After Superstorm Sandy swept through Southern Brooklyn late last October, burglaries rose 366.7 percent, a statistical reality attributed to looting. While there is no denying that looting shot up after Sandy, the general chaos of the time also led to false arrests which may have skewed the stats, according to a report in the New York Daily News.
Walking the streets late at night in the days immediately following Sandy was a dangerous proposition. Power was down and the streets were flooded. Donald Franks, a barber from Coney Island, found this out the hard way.
According to the Daily News, Franks, on his way home from his job at the Home Depot, was walking past Key Food supermarket right when some teens were looting it. The police on the scene arrested Franks, sending him on a horrid nine-day odyssey to Riker’s Island. Behind bars, Franks suffered a seizure, was subjected to seven strip searches, and was verbally harassed by officers, he claims.
“It was very stressful,” Franks told the Daily News. “The whole thing has been embarrassing. I want people to know that I’m not running into stores stealing things.”
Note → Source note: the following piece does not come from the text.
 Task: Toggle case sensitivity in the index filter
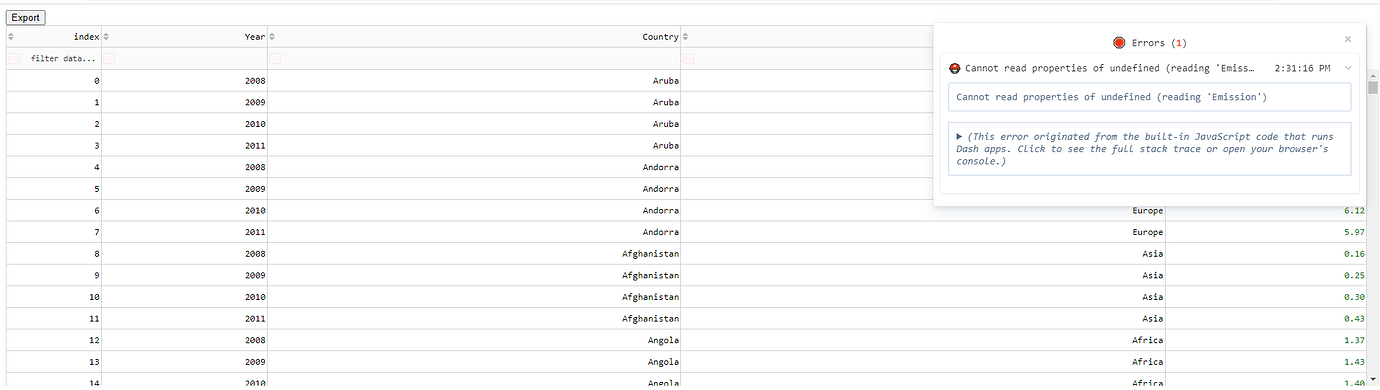click(x=14, y=58)
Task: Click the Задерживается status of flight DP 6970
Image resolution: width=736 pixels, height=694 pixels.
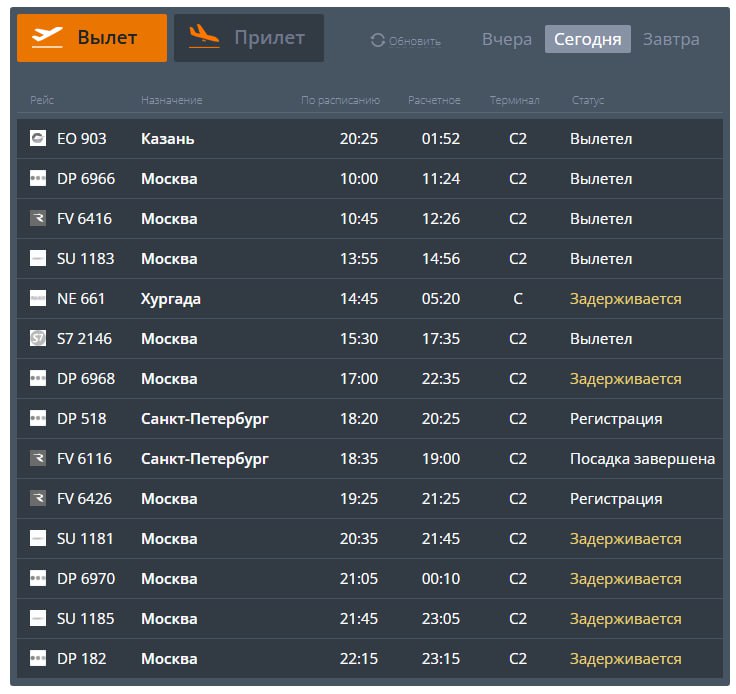Action: (x=625, y=578)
Sixteen others were arrested the night of the Key Food incident, which only resulted in two indictments, with the majority of cases being reduced to misdemeanors and other minor offenses. In the end, Franks was not indicted, and he is suing the city as a result of his harrowing ordeal.
The Daily News also tracked controversial comments made by NRA Chief Wayne LaPierre regarding the looting in Southern Brooklyn following Sandy.
In an online column, LaPierre charged that Bloomberg made a huge mistake by not allowing the National Guard to police the area immediately following the storm, allegedly leading to a climate in which criminals ran wild and violence soared.
Personal accounts from local residents and facts counter LaPierre’s claims, according to the Daily News:
Shootings were down 17%. Rape was down 47%. Robberies were down 22%. Assaults were down 18%. Grand larceny was down 45%. And car thefts were down 22%.
Overall, crime fell by 25%.
And [NYPD spokesman Paul] Browne delivered another inconvenient truth for the NRA man — the city actually went a record eight straight days without a single murder.
According to the story in the Daily News, local business people in the heart of Coney Island also disagreed with LaPierre’s assessment.